Sorry if this is a silly question, but any explanation would be appreciated!

  • 1
    $\begingroup$ Hint: what is the domain over which the PDF of the standard uniform distribution takes the value of 1? What would happen to the value of the PDF if a uniform distribution were to be defined over a different domain, given that it must integrate to a value of ` over its domain? $\endgroup$
    – EdM
    May 25, 2020 at 19:57
  • $\begingroup$ @EdM The domain for standard uniform is [0,1], and anything outside the domain takes zero probability. But isn't the uniform distribution a continuous distribution? So wouldn't the standard uniform's PDF mean that infinitely many numbers (e.g. 0.21, 0.7, 0.999) occur with probability 1? $\endgroup$
    – J. Doe
    May 25, 2020 at 20:07
  • $\begingroup$ The value of probability density function $f(x)$ can be considered the probability per unit measure around $x$. So for a continuous distribution the probability in a region $dx$ around $x$ is $f(x) dx$. The answer from @Tim works that through. You seem to be thinking about discrete distributions, with counting measure providing a finite probability at a single value of $x$. Introductory presentations usually use the terminology probability mass function for discrete distributions. $\endgroup$
    – EdM
    May 25, 2020 at 21:47

1 Answer 1


One of the simplest ways to numerically approximate integral (calculate the "area under the curve")

$$ \int_a^b f(x) \, dx $$

is the quadrature, where you approximate the smooth function with a number of rectangular "bins", calculate their areas and sum them up, as shown on the image below taken from the linked Wikipedia article.

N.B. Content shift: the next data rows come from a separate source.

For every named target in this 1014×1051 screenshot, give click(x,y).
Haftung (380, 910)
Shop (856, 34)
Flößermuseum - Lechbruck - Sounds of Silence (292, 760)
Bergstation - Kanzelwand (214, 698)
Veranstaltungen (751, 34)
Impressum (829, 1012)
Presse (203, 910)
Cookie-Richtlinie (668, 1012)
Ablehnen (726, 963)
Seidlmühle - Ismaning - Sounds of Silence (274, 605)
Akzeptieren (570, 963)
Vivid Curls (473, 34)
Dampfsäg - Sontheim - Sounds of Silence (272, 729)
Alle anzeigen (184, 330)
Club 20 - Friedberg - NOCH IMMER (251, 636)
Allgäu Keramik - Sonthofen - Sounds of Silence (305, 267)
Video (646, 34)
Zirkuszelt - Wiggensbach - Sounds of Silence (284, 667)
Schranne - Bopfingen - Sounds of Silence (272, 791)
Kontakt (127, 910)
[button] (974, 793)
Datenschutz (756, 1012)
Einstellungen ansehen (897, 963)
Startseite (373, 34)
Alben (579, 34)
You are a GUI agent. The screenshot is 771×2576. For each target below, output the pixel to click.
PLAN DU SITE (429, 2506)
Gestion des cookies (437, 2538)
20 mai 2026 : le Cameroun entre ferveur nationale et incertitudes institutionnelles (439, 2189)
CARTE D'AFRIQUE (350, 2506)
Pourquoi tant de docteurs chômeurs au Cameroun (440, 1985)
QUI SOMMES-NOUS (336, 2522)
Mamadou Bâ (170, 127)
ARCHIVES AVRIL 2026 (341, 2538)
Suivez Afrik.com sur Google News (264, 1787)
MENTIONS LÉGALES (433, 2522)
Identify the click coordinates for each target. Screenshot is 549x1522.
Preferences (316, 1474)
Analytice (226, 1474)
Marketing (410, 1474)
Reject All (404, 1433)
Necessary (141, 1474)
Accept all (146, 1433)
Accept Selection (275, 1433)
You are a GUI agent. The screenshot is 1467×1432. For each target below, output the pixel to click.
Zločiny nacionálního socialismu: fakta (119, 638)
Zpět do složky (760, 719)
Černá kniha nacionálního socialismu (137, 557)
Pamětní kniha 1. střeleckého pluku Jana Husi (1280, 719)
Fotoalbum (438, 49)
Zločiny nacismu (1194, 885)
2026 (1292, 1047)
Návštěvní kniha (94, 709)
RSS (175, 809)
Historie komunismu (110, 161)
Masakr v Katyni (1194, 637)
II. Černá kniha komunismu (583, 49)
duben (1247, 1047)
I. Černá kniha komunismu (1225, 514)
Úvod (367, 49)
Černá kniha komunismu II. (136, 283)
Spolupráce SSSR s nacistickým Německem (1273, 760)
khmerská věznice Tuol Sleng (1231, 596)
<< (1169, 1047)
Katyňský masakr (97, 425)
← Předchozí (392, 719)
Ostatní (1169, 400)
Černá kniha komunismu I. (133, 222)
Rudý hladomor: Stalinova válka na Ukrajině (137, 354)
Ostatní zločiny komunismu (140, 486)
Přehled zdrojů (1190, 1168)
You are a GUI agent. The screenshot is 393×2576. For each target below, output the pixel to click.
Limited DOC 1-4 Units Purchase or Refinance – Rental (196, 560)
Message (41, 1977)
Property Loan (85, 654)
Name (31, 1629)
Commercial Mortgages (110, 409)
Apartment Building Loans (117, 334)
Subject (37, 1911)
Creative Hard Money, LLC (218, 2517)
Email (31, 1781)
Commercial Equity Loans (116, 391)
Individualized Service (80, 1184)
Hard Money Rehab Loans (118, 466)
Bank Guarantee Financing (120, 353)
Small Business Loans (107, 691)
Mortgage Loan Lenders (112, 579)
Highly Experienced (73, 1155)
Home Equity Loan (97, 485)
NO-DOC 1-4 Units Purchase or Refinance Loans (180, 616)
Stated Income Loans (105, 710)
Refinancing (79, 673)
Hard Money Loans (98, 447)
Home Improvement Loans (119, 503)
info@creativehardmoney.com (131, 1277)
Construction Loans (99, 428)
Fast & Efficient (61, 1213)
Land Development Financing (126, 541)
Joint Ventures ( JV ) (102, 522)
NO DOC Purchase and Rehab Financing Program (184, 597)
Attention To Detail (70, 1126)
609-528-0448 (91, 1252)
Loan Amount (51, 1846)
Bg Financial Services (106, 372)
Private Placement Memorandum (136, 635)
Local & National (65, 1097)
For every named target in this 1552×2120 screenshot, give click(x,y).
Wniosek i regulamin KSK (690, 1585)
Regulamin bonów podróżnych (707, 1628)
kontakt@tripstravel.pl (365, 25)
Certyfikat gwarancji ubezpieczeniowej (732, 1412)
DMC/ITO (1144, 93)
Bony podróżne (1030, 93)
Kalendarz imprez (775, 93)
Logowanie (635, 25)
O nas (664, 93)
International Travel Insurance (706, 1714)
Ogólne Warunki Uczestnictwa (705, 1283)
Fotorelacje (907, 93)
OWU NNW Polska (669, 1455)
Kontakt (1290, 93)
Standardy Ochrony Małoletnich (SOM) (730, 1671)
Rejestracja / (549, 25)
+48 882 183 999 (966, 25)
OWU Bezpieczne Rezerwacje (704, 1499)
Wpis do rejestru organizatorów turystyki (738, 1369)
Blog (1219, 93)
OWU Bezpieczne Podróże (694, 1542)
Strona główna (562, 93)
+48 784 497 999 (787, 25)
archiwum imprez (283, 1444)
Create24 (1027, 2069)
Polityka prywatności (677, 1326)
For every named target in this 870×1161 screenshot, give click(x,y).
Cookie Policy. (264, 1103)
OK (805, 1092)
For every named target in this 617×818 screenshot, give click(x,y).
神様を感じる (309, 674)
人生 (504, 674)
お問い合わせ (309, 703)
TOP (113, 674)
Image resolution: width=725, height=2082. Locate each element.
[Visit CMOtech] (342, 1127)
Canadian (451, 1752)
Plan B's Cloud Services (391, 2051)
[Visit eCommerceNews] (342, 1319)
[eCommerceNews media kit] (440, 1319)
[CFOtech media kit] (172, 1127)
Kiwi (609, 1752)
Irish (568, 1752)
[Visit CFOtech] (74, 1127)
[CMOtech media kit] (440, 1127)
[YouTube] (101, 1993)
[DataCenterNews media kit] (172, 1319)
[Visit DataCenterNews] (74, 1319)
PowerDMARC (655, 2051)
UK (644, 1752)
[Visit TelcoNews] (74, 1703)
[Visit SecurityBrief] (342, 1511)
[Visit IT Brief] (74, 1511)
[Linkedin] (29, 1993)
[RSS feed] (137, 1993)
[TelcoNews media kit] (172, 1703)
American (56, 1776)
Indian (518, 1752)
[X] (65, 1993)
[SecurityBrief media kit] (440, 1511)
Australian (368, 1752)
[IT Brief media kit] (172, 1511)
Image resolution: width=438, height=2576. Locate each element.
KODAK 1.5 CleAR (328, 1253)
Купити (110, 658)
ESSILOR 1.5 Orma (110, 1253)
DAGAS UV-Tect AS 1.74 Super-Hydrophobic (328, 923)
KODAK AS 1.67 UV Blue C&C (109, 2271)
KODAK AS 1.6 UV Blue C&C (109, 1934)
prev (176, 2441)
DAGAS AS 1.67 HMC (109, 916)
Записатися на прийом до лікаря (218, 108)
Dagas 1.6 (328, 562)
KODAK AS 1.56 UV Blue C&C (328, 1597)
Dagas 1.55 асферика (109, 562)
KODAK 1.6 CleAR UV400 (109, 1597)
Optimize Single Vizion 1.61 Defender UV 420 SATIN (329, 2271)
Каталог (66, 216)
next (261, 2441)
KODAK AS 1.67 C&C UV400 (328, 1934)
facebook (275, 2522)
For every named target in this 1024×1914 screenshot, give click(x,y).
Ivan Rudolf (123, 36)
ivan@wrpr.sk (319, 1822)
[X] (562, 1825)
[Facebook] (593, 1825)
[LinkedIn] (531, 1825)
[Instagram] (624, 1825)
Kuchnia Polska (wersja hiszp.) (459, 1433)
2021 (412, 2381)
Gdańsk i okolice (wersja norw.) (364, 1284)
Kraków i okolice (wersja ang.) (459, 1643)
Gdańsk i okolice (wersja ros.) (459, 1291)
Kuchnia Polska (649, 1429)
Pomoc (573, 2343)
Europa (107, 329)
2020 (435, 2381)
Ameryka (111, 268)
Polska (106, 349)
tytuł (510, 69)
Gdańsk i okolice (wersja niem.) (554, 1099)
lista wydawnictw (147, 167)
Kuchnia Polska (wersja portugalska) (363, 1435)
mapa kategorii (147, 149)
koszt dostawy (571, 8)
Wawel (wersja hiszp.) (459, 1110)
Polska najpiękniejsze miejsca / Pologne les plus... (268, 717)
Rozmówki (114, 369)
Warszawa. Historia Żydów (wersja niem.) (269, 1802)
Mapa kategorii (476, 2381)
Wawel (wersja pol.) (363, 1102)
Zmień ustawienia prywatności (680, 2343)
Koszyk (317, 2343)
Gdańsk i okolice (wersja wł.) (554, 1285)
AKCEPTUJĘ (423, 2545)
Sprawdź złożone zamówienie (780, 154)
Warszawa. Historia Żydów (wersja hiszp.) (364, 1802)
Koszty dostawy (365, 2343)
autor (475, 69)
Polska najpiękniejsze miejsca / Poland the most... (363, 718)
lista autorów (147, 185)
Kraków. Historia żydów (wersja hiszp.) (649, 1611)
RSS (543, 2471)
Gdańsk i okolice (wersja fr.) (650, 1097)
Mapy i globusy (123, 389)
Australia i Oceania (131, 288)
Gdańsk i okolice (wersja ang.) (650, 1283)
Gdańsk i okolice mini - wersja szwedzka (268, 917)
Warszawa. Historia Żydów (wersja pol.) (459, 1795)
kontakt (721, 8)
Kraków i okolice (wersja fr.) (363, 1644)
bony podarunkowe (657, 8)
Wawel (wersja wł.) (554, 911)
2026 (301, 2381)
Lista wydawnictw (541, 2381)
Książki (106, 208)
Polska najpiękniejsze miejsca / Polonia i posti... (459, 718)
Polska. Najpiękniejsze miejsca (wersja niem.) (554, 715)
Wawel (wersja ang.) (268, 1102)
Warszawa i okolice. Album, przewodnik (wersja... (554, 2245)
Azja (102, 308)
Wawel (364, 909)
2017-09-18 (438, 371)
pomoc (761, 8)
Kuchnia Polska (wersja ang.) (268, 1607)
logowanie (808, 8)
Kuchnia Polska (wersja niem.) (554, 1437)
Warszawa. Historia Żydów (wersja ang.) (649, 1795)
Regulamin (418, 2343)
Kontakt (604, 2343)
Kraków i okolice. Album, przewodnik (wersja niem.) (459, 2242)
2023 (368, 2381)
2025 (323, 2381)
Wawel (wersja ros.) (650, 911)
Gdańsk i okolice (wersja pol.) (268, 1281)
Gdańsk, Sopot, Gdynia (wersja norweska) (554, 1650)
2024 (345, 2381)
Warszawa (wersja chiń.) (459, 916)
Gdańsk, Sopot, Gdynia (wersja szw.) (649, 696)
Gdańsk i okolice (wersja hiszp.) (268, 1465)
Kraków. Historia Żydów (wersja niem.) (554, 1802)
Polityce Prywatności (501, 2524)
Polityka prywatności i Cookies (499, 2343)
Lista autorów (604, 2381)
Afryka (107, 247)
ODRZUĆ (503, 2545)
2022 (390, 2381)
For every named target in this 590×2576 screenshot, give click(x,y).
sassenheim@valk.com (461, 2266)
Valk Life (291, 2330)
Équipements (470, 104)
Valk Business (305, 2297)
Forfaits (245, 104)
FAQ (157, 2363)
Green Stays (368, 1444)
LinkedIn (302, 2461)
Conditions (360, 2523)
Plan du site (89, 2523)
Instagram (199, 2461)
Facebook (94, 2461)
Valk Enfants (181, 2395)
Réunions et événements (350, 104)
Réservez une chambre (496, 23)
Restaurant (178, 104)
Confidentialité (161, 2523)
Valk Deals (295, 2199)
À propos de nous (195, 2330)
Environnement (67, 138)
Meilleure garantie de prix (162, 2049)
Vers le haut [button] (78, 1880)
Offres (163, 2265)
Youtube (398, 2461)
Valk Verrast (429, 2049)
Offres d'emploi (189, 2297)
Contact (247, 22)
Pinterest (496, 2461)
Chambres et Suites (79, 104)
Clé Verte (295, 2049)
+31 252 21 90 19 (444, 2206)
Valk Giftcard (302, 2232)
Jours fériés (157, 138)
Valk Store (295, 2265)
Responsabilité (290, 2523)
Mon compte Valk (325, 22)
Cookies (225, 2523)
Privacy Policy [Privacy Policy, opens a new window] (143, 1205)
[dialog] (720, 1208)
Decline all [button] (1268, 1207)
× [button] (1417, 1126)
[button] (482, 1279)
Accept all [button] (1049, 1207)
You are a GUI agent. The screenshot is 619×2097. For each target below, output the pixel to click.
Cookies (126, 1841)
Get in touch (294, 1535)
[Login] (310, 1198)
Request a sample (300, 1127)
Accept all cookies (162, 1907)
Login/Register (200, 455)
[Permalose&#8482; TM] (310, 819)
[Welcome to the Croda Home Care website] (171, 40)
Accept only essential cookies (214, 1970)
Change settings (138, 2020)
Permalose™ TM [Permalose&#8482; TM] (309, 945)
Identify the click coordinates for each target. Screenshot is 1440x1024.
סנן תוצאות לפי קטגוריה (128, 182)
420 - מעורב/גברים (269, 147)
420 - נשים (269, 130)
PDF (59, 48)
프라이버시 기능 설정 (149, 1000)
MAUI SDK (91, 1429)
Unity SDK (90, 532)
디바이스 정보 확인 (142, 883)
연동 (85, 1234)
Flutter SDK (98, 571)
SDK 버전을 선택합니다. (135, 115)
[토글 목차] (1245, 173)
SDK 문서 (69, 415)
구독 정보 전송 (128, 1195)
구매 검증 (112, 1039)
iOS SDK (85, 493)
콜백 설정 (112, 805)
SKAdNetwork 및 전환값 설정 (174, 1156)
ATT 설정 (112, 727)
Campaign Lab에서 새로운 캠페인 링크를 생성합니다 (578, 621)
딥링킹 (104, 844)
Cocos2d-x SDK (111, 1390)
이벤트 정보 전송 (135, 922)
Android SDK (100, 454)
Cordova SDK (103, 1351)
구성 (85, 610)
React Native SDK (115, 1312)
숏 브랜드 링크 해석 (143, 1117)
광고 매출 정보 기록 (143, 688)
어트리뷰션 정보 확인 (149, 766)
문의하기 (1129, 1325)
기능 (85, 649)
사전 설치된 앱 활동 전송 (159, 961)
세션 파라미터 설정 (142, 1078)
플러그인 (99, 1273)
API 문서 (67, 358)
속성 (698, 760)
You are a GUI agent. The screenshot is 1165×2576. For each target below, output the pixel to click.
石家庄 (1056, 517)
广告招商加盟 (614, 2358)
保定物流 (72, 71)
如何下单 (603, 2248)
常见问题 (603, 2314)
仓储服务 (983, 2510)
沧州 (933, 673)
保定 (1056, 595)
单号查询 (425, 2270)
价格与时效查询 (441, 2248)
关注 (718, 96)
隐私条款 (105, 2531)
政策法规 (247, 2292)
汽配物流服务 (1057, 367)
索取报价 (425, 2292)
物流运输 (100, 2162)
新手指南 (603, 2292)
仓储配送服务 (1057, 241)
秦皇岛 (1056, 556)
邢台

enter image description here

Now recall that uniform distribution on $(a, b)$ is a kind of rectangle, so the "approximation" is in fact the exact solution. The quadrature approximates integral by

$$ \int_a^b f(x) \, dx \approx (b-a) \, f(\tfrac{b-a}{2}) $$

The area of the rectangle is width $b-a$ times height $f(x)$ for $x = \tfrac{b-a}{2}$, where in case of uniform random variable, $f(x)$ would be the same for any $x$ within the domain. For standard uniform this is $1 \times 1 = 1$.